BY SASHENKA PAATZ
No matter the program, location or length of the post-secondary education students are enrolled in, they have most likely never had a compulsory course on personal wealth management. Who decided that this subject was not important for young adults to learn? We could spend a long time placing the blame on various people, organizations or even the government, but that would not resolve the issue.
Instead, let’s face facts. Millennials, roughly defined as young people aged 15 to 35, make up about 27 per cent of the population in Canada, says Environics Analytics. This generation has become the largest portion of the workforce, according to Canadian Business, yet they have the least amount of knowledge on how to look after their finances.
So, here are a few simple lessons for you to help you become a wise, money-making millennial.
Lesson #1: Speaking Money’s Language
As in any subject, it is important to learn the vocabulary terms that appear in the financial world. Those who have a higher level of understanding in financial wording often show an increased ability to make good financial decisions, according to the Royal Bank of Canada (RBC).
Unfortunately, the average age at which people start seriously learning about financial terms is 26, says RBC. It is up to each individual to seek out guidance and information on things such as debt, budgeting, saving and investing in order to make financial choices. On the bright side, there is plenty of free and reliable information for those who have not yet learned. The Canadian Financial Literacy Database is a great place to start.
Lesson #2: The Money You Don’t Have
The first term you must understand is debt. Debt is money that you have used but have not earned, and therefore it must be payed back. This is something that most millennials have trouble with. It can be debilitating and scary to tackle, especially without a full-time job. To wrap your mind around your debt, you must understand what kind of debt you have. This knowledge will help you work toward paying off your debt most efficiently.
The thing is, not all debt is equal. Interest rates are the main denominator when it comes to paying off debt. For example, credit card interest is usually very high and as such, should be payed first before debts like student loans which can be tax deductible. Once you know the order in which you will pay off your debts, you can come up with a payment plan that works for you within the perimeters of a certain period of time. Just remember, the longer you take to pay off your debt, the more you will end up paying in interest.
Lesson #3: Compartmentalizing Your Money Spending
To pay off your debt efficiently, you must have a plan for how you are going to spend the money you do have. This is where budgeting comes in. A simple way to do this is to get a budgeting app such as Empower or PocketGuard. These tools will enable you to categorize how much you should spend on the basic amenities of life such as food and clothing.
It’s important to set realistic spending goals so that you will have money left over both to continue paying off your debt and to save. Most of the apps available track how much you spend in each category so that you can see where your money is going and how you need to change your habits to save more money. Though these apps can be helpful, ultimately it is up to you to decide when to spend money and what to spend it on. Do yourself a favour and get rid of your credit card until you can trust yourself to spend responsibly.
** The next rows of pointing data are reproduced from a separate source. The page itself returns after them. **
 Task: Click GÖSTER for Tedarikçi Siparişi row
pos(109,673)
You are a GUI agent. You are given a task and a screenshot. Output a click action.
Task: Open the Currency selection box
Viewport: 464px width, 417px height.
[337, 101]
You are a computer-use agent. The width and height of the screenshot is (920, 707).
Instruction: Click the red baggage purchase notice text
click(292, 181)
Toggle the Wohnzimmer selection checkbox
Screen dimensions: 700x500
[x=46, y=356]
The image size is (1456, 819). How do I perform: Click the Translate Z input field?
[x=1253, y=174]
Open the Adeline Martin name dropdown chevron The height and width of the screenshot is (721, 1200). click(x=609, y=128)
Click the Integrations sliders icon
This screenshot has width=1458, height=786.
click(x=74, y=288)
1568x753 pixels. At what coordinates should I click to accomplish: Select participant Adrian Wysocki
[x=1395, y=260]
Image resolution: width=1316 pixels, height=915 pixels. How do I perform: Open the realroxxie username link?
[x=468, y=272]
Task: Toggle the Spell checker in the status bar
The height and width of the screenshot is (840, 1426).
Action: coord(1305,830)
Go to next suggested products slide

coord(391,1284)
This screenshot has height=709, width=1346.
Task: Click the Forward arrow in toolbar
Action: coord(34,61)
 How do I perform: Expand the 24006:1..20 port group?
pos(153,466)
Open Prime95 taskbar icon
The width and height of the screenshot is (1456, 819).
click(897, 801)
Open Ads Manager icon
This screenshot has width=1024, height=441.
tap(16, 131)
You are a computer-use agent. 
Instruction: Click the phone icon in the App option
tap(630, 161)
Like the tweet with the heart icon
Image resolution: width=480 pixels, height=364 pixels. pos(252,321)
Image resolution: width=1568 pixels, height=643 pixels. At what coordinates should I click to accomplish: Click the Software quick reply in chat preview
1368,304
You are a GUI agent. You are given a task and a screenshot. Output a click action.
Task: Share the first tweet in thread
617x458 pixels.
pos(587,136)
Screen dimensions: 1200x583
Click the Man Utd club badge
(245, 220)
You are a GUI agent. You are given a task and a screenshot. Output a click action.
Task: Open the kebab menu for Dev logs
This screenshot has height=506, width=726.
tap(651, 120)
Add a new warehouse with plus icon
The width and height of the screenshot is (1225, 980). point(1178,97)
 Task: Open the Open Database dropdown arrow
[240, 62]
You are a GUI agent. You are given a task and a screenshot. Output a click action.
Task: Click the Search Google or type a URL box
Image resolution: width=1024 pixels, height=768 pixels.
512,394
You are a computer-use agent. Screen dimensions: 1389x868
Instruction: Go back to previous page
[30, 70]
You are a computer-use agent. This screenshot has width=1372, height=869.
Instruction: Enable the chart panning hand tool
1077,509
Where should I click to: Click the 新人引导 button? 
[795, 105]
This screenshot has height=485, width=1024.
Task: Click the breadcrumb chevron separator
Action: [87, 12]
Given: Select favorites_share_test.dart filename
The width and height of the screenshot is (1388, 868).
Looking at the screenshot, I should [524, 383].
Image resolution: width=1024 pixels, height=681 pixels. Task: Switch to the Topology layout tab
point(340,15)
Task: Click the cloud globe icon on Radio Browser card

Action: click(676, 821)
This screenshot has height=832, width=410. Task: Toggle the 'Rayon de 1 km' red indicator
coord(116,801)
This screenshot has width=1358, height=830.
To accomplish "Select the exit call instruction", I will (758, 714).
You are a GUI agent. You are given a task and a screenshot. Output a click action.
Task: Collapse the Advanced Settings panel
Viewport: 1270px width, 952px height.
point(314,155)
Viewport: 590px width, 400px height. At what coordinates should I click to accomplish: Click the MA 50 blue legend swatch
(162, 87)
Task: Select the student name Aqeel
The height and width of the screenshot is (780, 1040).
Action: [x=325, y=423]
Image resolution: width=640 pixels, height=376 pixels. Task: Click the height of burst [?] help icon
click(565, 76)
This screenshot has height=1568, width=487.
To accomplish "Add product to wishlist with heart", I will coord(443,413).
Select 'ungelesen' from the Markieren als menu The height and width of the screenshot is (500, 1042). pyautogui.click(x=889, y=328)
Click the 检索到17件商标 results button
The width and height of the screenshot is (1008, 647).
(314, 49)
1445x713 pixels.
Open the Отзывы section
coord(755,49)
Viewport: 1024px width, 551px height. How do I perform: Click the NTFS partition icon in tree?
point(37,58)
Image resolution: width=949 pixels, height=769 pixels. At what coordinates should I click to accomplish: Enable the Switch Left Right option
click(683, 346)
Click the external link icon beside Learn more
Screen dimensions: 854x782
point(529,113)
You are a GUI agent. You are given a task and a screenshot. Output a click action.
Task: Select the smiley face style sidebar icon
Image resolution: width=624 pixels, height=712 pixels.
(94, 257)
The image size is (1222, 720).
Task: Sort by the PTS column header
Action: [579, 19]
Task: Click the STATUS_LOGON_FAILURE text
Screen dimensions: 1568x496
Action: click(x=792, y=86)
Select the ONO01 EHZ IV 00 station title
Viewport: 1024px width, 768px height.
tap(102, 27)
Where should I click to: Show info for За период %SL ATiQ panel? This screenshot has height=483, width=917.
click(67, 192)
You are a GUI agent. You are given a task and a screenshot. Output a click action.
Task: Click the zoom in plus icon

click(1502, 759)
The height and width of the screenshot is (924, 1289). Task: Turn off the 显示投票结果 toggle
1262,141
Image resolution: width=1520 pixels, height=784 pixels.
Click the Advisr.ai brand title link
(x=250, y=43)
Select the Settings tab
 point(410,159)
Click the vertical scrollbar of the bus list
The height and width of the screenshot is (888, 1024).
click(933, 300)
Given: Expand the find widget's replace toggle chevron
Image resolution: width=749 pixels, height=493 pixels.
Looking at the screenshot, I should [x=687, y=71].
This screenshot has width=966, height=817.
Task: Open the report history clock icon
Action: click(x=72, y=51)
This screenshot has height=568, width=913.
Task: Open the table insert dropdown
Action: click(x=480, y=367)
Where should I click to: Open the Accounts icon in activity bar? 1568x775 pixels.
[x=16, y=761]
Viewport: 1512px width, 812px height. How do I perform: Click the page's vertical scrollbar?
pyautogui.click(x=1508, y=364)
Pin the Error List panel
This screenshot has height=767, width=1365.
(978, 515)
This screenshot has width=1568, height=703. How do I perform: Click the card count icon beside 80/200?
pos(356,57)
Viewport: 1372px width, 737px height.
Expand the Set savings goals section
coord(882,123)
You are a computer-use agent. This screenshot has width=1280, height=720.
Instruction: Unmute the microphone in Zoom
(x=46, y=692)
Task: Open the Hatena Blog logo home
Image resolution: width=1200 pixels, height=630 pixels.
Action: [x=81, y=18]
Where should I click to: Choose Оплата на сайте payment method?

Self-control is key.
Lesson #4: Set that Aside for Later
Why emphasize saving? Well, putting a portion of your money aside helps you down the road to make bigger and better purchases, as well as have financial stability. We all have short and long-term goals that require money. Maybe you’d like to own a house or a car in the future. If you already have the money to put a downpayment on these purchases, you won’t have to re-live the kind of debt you may be stuck in now.
Even if you do not have particular goals, money should always be set aside for accidents that may happen or unexpected expenses. A separate savings account should also be made for your retirement fund. It has been said that you can never start saving soon enough for your retirement, and this is more true today than it ever has been. Most companies still have an employee pension plan, but with the rise in freelance work and the gig economy, this may not be a viable option for much longer. Automatically putting a few dollars out of sight in a secure savings account every month can go a long way.
Lesson #5: Investing in the Future
Investing is similar to saving. When you invest in a company or special banking account, your money increases or decreases depending on the worth of that business or account. Though saving is more important and secure, investing can also be beneficial.
There are many different ways to invest your money, but as a student, it is most prudent to choose low-risk options. The most popular option with no risk is a tax-free savings account, according to RBC. This is money that you can make interest on, as well as avoid paying taxes for. Your money can literally work for you, instead of you working for your money.
Money management doesn’t have to be as overwhelming and complicated as it seems. In fact, it can be exciting when you begin to see your hard work paying off. It just takes a few clicks to find out how to use and optimize the money you have. This is one lesson you don’t want to forget as you approach the rest of your life.